** BEGIN **

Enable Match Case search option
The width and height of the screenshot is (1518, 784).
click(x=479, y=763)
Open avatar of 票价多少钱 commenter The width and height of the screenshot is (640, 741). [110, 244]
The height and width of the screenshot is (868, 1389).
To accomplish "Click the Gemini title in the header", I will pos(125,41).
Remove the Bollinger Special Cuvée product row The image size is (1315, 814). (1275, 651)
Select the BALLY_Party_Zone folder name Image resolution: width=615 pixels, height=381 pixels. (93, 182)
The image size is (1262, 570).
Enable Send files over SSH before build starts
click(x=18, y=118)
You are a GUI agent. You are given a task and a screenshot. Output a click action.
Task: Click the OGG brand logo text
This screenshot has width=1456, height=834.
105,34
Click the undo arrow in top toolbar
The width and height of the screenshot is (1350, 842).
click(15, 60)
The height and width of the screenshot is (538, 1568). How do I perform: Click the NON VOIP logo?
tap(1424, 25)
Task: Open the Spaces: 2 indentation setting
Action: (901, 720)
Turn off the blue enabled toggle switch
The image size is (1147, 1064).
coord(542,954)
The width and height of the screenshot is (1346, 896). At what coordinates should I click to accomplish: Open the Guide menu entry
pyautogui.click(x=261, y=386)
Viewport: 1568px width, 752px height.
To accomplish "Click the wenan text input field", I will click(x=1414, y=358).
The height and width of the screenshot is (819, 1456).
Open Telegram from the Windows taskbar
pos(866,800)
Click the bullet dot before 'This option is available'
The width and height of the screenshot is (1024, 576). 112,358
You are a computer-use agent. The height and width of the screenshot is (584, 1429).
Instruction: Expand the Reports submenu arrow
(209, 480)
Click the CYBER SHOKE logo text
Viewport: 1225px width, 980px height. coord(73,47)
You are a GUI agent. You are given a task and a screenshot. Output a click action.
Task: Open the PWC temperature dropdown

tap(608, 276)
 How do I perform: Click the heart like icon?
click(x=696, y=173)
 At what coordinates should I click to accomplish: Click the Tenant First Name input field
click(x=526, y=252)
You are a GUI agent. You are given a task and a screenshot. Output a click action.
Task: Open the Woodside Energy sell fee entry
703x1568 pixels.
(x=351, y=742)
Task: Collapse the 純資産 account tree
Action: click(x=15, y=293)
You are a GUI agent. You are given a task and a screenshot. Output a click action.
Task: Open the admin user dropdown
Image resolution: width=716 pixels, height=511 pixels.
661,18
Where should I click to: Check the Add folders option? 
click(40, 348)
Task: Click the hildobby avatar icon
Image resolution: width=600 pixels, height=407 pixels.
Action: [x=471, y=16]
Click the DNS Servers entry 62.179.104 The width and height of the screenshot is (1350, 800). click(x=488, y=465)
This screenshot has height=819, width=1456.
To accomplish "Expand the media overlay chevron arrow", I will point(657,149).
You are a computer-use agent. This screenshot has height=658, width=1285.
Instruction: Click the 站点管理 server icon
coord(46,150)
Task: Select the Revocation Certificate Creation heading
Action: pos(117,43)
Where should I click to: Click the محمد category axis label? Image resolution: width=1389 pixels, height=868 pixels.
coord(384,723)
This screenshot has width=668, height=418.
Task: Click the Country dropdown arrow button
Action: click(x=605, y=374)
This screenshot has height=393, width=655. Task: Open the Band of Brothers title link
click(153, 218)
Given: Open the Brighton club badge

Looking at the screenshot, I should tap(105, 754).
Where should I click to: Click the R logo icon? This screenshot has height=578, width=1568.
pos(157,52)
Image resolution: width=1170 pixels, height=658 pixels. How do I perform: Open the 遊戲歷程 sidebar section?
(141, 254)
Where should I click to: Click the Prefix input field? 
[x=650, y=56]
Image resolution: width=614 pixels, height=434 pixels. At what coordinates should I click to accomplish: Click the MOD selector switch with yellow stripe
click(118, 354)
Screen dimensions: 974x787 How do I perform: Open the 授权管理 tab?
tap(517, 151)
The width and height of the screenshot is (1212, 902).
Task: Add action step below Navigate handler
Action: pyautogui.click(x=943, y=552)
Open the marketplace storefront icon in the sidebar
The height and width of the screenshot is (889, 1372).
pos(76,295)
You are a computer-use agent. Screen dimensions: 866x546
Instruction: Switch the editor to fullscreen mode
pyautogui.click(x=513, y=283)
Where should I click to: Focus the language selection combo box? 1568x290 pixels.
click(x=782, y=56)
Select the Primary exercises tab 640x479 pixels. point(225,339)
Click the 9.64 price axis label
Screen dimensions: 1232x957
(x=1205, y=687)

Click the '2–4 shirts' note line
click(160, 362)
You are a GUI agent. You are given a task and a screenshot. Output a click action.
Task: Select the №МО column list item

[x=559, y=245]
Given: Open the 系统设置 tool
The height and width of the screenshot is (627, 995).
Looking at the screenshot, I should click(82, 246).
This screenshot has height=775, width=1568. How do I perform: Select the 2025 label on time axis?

** END **

Pull out every line of the records above that contains the string "dropdown", where case counts.

▶ FULL ANSWER:
Task: Open the PWC temperature dropdown
Task: Open the admin user dropdown
Task: Click the Country dropdown arrow button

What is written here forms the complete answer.